(Pixel coordinate grounding data)
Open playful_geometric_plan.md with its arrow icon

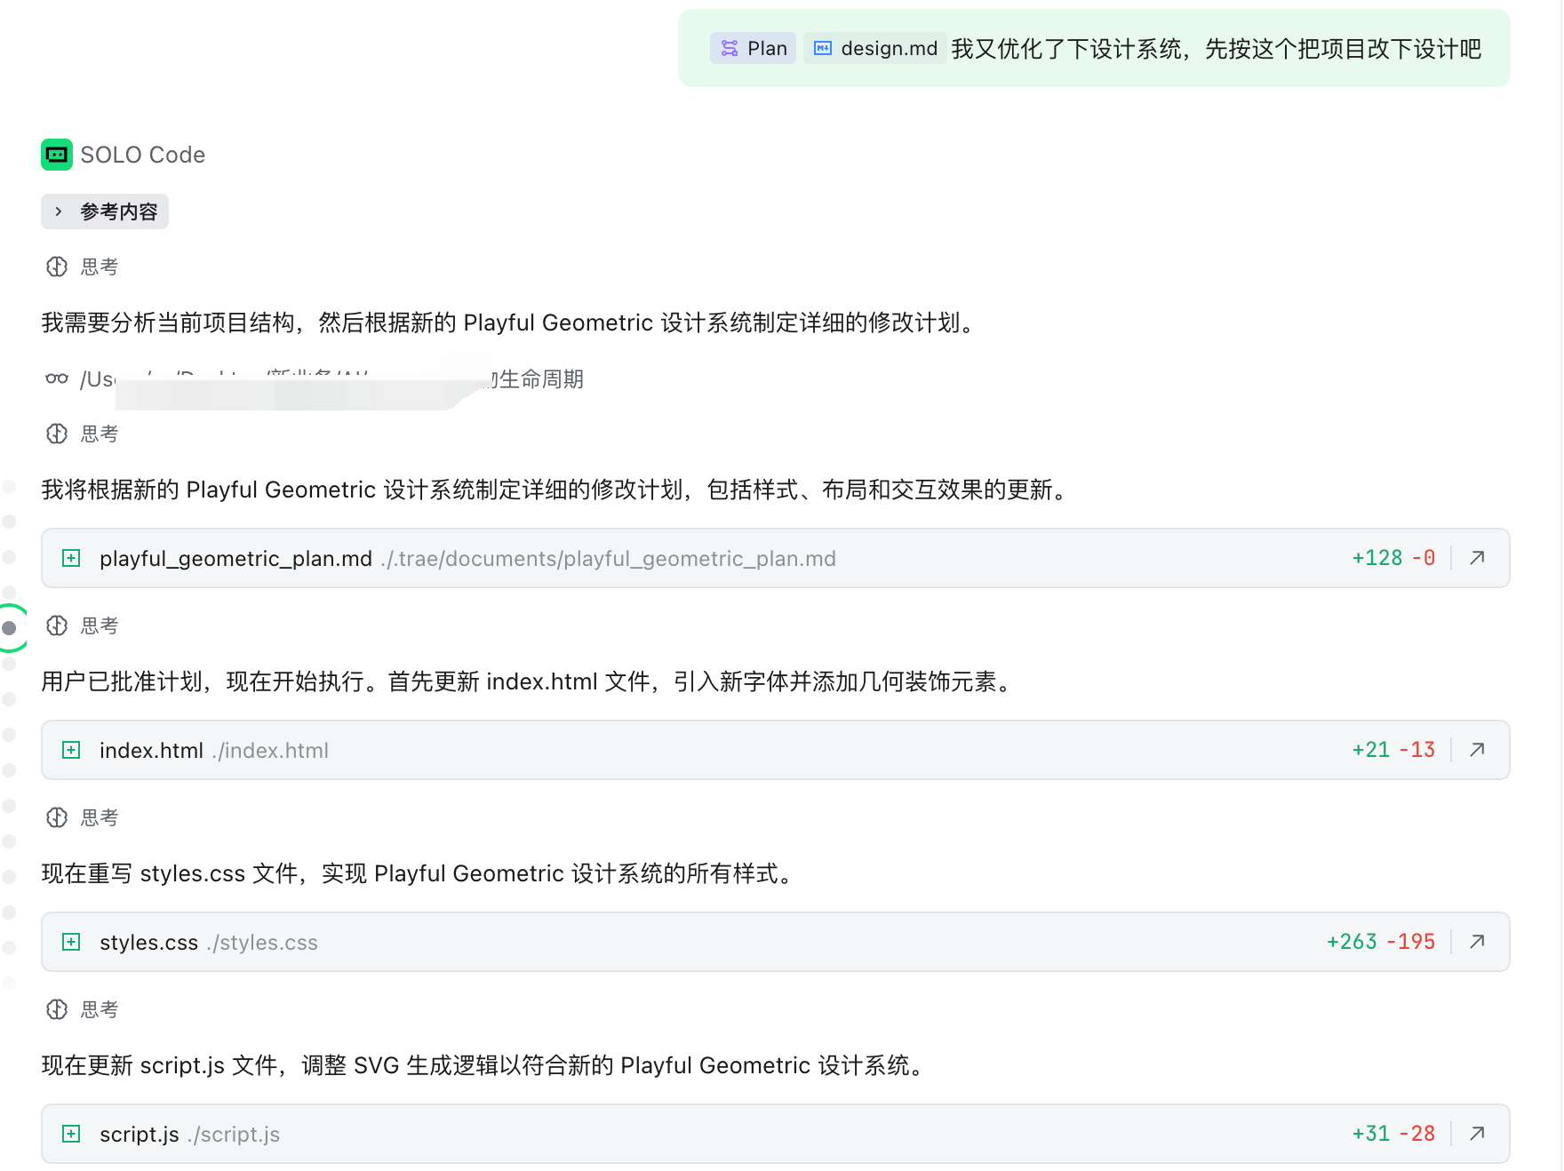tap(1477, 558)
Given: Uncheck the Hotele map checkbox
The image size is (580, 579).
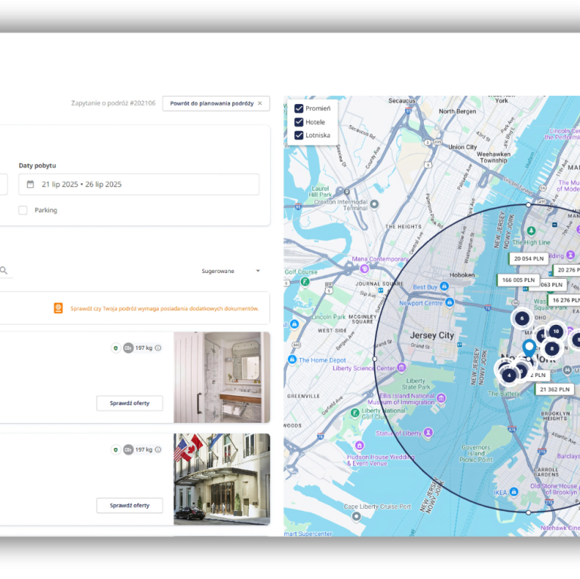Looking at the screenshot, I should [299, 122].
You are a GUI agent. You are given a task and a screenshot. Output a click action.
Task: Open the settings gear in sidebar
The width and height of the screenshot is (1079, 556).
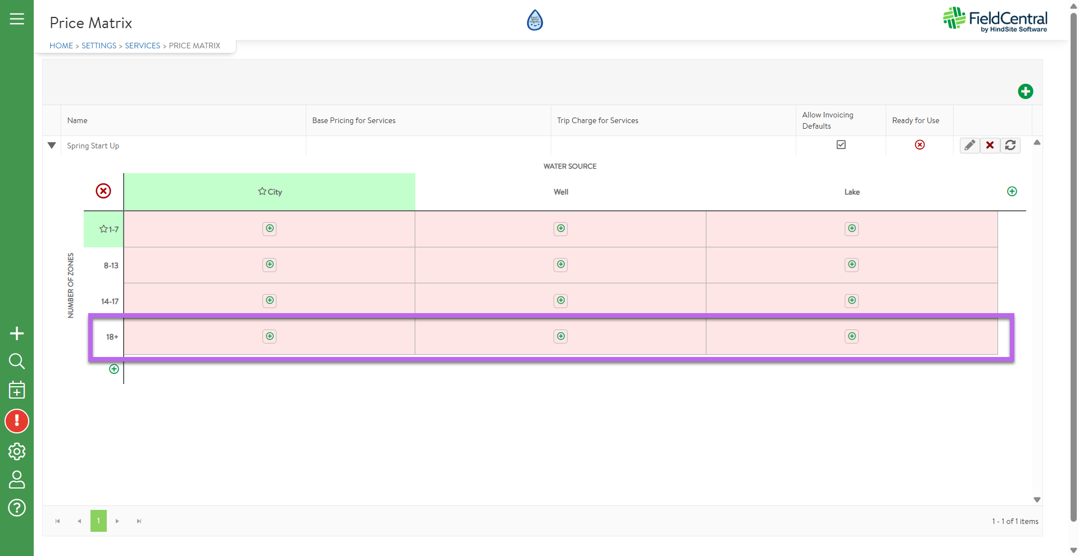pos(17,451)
--
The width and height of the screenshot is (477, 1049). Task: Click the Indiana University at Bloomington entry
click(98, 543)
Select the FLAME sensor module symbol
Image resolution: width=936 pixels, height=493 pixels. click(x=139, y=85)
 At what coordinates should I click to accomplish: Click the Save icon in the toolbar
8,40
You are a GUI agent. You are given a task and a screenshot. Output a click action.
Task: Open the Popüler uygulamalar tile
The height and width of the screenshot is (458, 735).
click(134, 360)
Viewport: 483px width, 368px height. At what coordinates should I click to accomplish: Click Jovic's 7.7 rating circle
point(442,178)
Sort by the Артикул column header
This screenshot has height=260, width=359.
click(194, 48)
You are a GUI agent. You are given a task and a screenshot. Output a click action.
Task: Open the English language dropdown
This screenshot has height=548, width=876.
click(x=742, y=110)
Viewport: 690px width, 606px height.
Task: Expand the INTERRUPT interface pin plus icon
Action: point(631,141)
* * *
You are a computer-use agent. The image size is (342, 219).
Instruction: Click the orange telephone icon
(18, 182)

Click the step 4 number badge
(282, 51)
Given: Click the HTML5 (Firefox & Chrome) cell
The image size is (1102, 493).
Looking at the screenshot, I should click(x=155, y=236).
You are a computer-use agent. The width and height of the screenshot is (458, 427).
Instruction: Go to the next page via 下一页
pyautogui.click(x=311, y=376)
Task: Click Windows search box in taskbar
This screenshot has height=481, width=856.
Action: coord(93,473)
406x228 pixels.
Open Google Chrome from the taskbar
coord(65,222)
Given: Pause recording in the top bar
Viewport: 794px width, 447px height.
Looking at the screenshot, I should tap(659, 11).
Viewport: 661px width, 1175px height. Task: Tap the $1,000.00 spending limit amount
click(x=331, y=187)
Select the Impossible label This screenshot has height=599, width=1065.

### EXERCISE OBJECTIVE
Look above for the line holding "Viewport: 661px width, 1175px" and the line holding "Select the Impossible". Retype both, and every line between them, word for word and nothing else.

### REPLY
Viewport: 661px width, 1175px height. Task: Tap the $1,000.00 spending limit amount
click(x=331, y=187)
Select the Impossible label This screenshot has height=599, width=1065.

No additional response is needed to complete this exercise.